▶ _PROMPT 1_
According to the passage on corruption in Afghanistan, what share of Afghans in a 2013 Transparency International survey said they considered the military corrupt?
▶ _PROMPT 2_
Return the stretch of the passage on corruption in Afghanistan from "As a result of" through "to the Taliban.", copied word for word.

▶ _STUDY TEXT_
◇ ◇ ◇ ◇ ◇ ◇ ◇
Fox News reported in October 2014 that Afghan officials may have systematically stolen $300 million from a UNDP trust fund used to pay police officers in Afghanistan and that European Union donors had withheld about $100 million in contributions to the fund owing to concerns about the fund's management. The UNDP itself stated that it was not the agency's responsibility to address this corruption.

Some police officers, according to a 2015 report, have informed the Taliban of impending operations, presumably in exchange for bribes.

===Military===
The Afghan National Army is considered more professional than the ANP but also experiences a significant misallocation of resources and immense levels of bribery solicitation. In a 2013 Transparency International survey, one-fifth of Afghans said they considered the military corrupt.

The New York Times reported in March 2012 that Afghan defense officials were impeding a probe into whether Afghan Air Force members were trafficking in opium and weapons and that an Afghan officer who had killed eight members of the US military in 2011 may have been involved in trafficking. For example, investigators were only given limited access to military personnel with any evidence to report, and were denied access to areas of the airport where smuggling was still suspected to be underway.

As a result of corruption, according to a 2014 report, the Department of Defense had lost account of over 200,000 weapons allotted to the ANSF and ANP. Those weapons, as well as ammunition, had reportedly been sold by police and security officers to the Taliban.

In early 2015, the oversight committee for Ministry of Defence contracts uncovered a kickback scheme involving payment by the ministry of over $200 million to fuel contractors. After an investigation, the contracts were cancelled and senior ministry officials fired.

In May 2015, Newsweek reported that Taliban insurgents were buying U.S.-supplied weapons from Afghan forces. The Pentagon "lost track of many of the 465,000 light weapons the U.S. supplied to Afghan security forces."

==Role of Karzai==
Haroun Mir of Afghanistan's Center for Research and Policy Studies (ACRPS) and Business Integrity Network Afghanistan (BINA) noted in June 2015 that Hamid Karzai, Acting President of Afghanistan from 2001 to 2004 and President from 2004 to 2014, had been widely accused of perpetuating and initiating the corrupt economic system of the country through a patronage system that resembled a mafia. As a result, corruption is now considered an ingrained and accepted facet of Afghan culture, and is no longer seen as a taboo.

In a December 2012 speech, Karzai blamed corruption in Afghanistan on the countries that fund his government. "Corruption in Afghanistan is a reality, a bitter reality," Karzai said. "The part of this corruption that is in our offices is a small part: that is bribes. The other part of corruption, the large part, is hundreds of millions dollars that are not ours. We shouldn't blame ourselves for that. That part is from others and imposed on us." The Army Times, reporting on the speech, noted that Karzai had aligned himself with populist stances against his own foreign allies, placing blame of the nation's problems on outsiders rather than his own government.
◇ ◇ ◇ ◇ ◇ ◇ ◇
▶ _EXTRACTED MATERIAL_
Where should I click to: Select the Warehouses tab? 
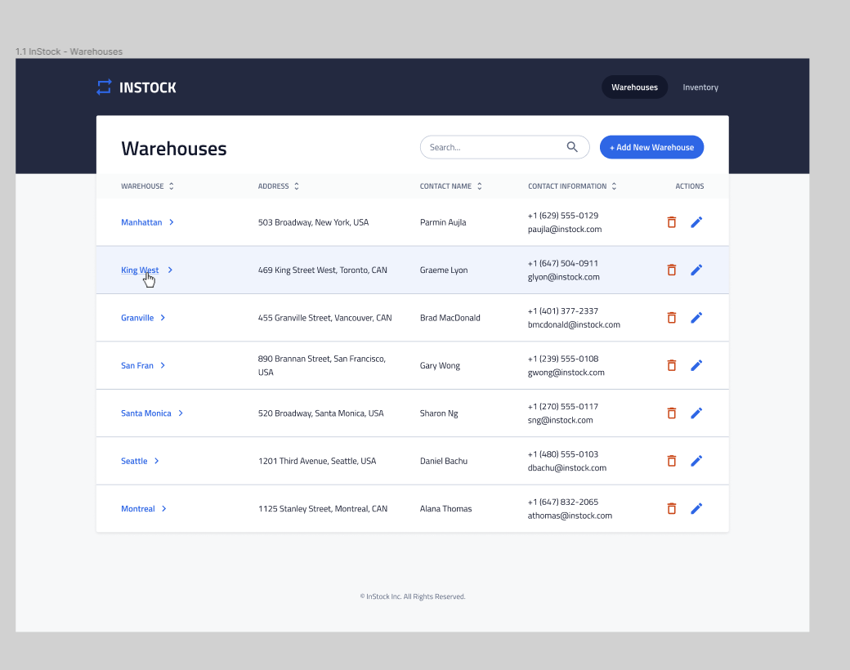(x=634, y=87)
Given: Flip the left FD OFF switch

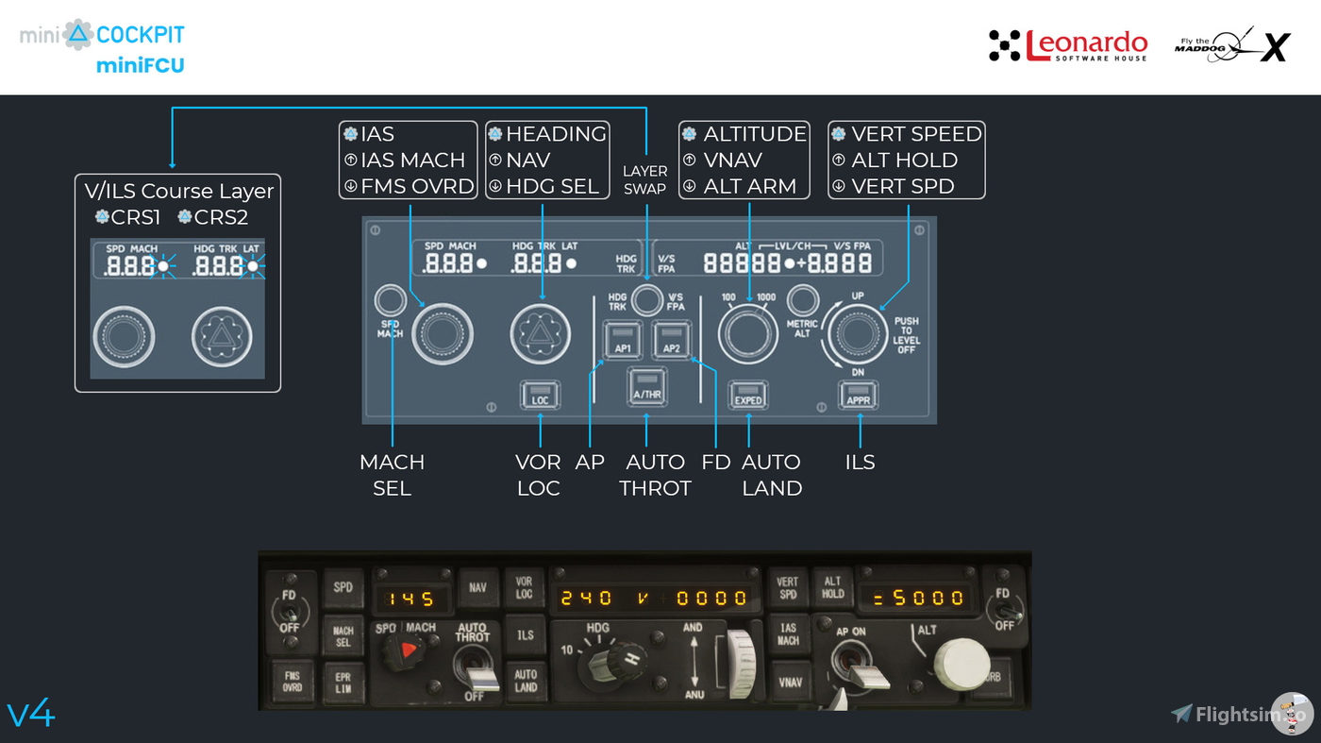Looking at the screenshot, I should coord(291,612).
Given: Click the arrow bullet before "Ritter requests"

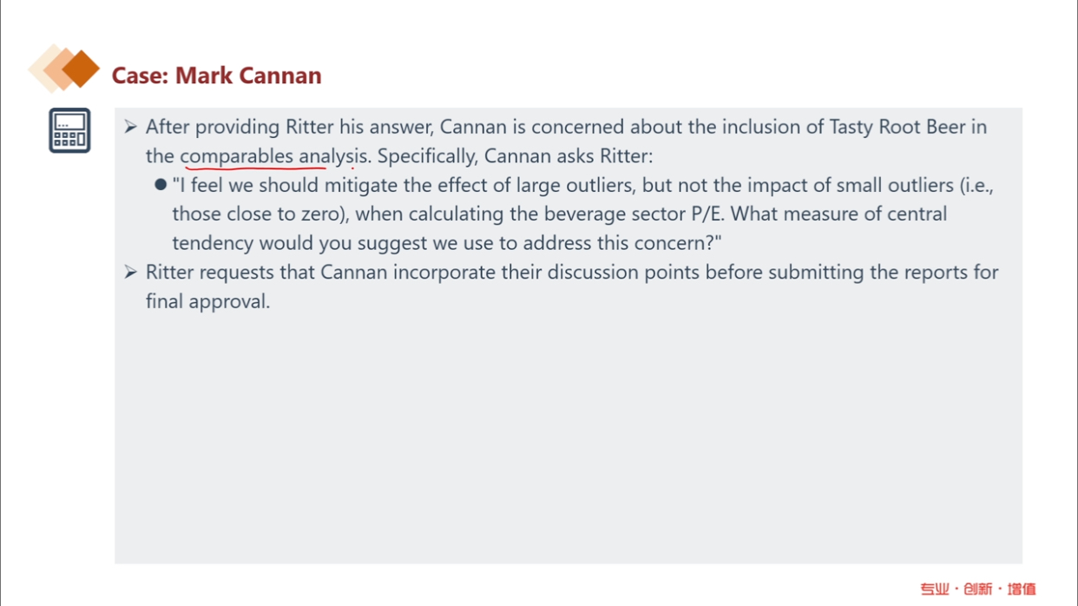Looking at the screenshot, I should [x=130, y=273].
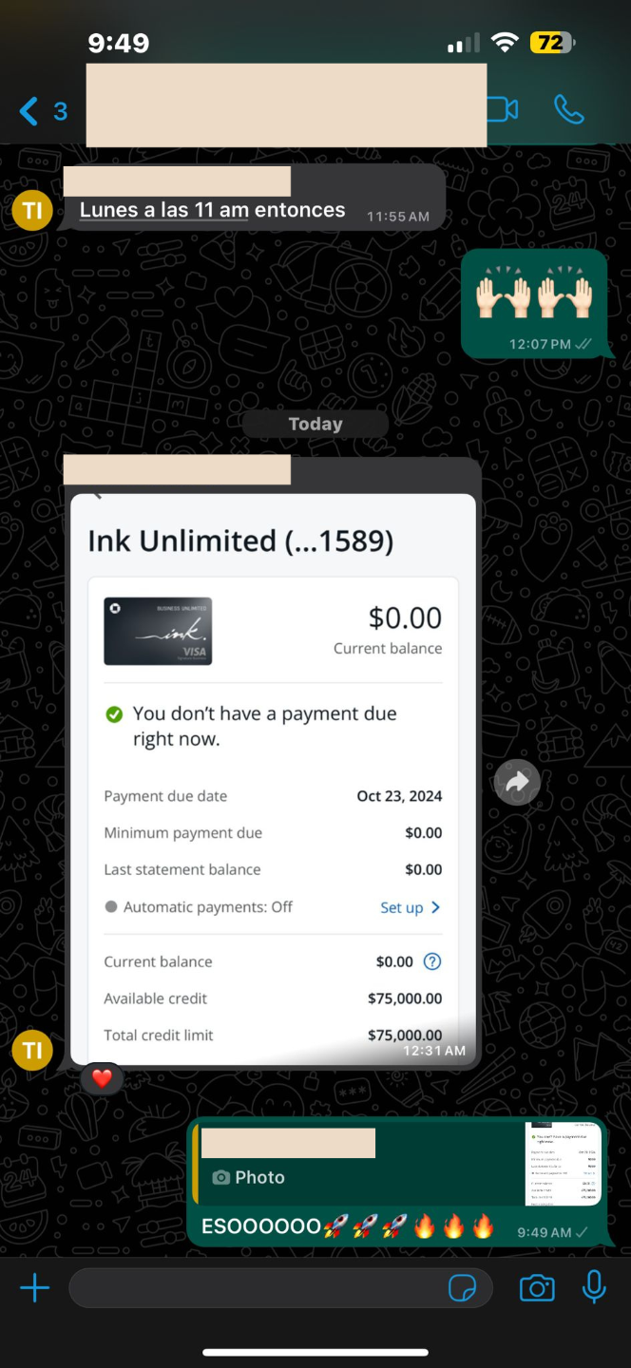This screenshot has width=631, height=1368.
Task: Tap the back arrow to chats list
Action: [x=30, y=111]
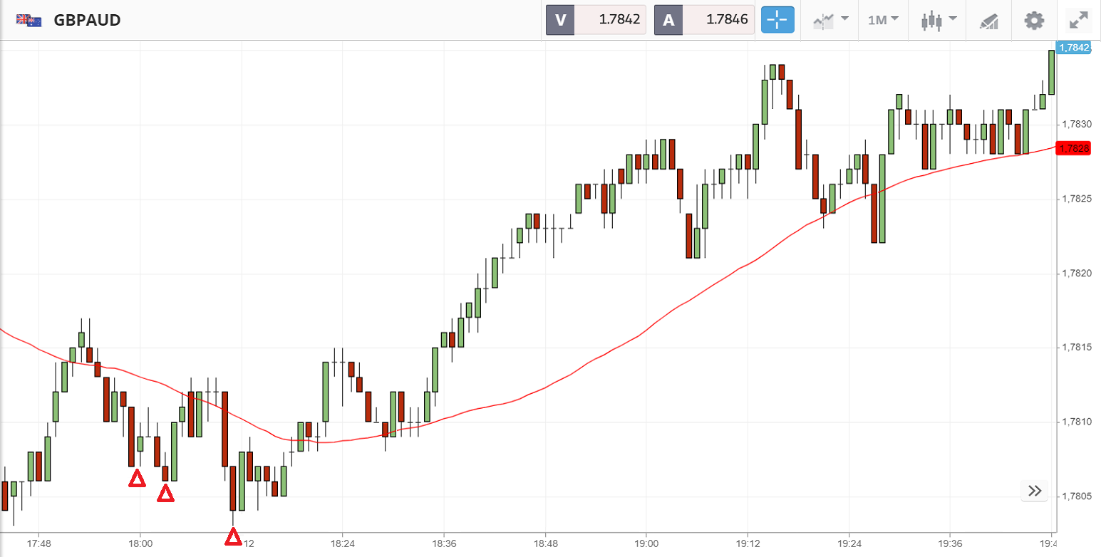Click the first red triangle marker near 18:00
The width and height of the screenshot is (1101, 557).
coord(136,479)
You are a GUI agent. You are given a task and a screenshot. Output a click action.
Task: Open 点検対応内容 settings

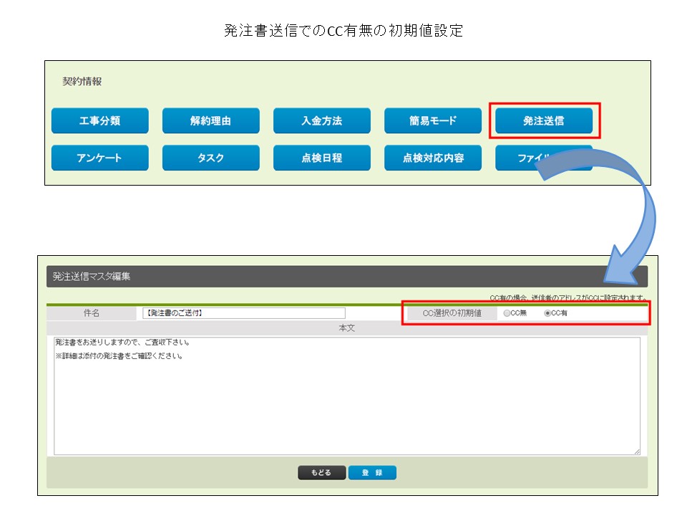click(x=432, y=158)
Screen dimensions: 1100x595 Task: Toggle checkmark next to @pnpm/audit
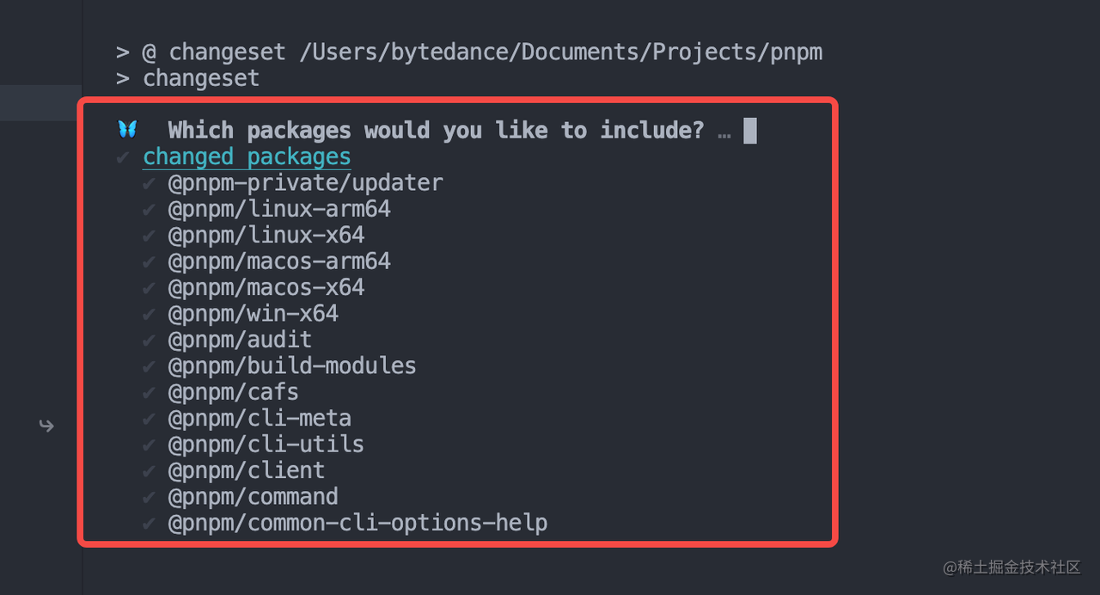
◇ ◇ ◇ ◇ ◇ ◇ ◇
▶ _WORKED SOLUTION 1_
One-fifth.

▶ _WORKED SOLUTION 2_
As a result of corruption, according to a 2014 report, the Department of Defense had lost account of over 200,000 weapons allotted to the ANSF and ANP. Those weapons, as well as ammunition, had reportedly been sold by police and security officers to the Taliban.